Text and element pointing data
::::::::

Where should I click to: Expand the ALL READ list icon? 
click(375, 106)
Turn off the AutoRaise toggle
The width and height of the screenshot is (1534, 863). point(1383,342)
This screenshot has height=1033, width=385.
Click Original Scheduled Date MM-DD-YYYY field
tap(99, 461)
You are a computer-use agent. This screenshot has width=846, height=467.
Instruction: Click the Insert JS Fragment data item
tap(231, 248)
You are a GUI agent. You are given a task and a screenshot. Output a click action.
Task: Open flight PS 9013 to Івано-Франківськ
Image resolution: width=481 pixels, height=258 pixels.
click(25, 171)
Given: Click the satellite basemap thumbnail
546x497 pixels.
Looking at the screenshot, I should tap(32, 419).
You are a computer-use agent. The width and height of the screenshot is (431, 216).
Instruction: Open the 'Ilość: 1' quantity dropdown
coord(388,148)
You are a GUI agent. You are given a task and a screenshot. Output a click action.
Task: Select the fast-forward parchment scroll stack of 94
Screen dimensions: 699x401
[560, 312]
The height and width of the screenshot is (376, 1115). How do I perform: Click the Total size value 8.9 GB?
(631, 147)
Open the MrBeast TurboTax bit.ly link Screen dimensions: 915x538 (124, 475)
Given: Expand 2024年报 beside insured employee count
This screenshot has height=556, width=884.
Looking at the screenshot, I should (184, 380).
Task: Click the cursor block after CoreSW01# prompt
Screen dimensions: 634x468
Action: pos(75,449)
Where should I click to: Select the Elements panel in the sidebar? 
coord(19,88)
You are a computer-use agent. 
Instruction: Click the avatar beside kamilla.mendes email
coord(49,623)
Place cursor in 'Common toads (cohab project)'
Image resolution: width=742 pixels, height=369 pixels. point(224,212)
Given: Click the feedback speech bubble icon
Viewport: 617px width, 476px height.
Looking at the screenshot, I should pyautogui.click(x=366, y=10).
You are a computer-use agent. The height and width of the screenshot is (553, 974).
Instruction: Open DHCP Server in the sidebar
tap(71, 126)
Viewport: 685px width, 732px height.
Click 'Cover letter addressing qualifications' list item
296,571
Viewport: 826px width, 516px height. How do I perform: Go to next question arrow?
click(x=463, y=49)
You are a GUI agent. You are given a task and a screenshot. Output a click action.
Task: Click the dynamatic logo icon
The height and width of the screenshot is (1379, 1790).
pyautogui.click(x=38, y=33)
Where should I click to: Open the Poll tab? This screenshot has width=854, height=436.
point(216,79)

::::::::

=== YOUR OBJECTIVE ===
Rewrite the data from the line holding "You are a computer-use agent. The height" through the end of the data, inclusive, as a two-column CSV with the headers text and answer. Give one row per entry, put each field in quotes, and replace line breaks with spaces.

=== TASK ANSWER ===
text,answer
"You are a computer-use agent. The height and width of the screenshot is (553, 974). Instruction: Open DHCP Server in the sidebar","tap(71, 126)"
"Viewport: 685px width, 732px height. Click 'Cover letter addressing qualifications' list item","296,571"
"Viewport: 826px width, 516px height. How do I perform: Go to next question arrow?","click(x=463, y=49)"
"You are a GUI agent. You are given a task and a screenshot. Output a click action. Task: Click the dynamatic logo icon The height and width of the screenshot is (1379, 1790).","pyautogui.click(x=38, y=33)"
"Where should I click to: Open the Poll tab? This screenshot has width=854, height=436.","point(216,79)"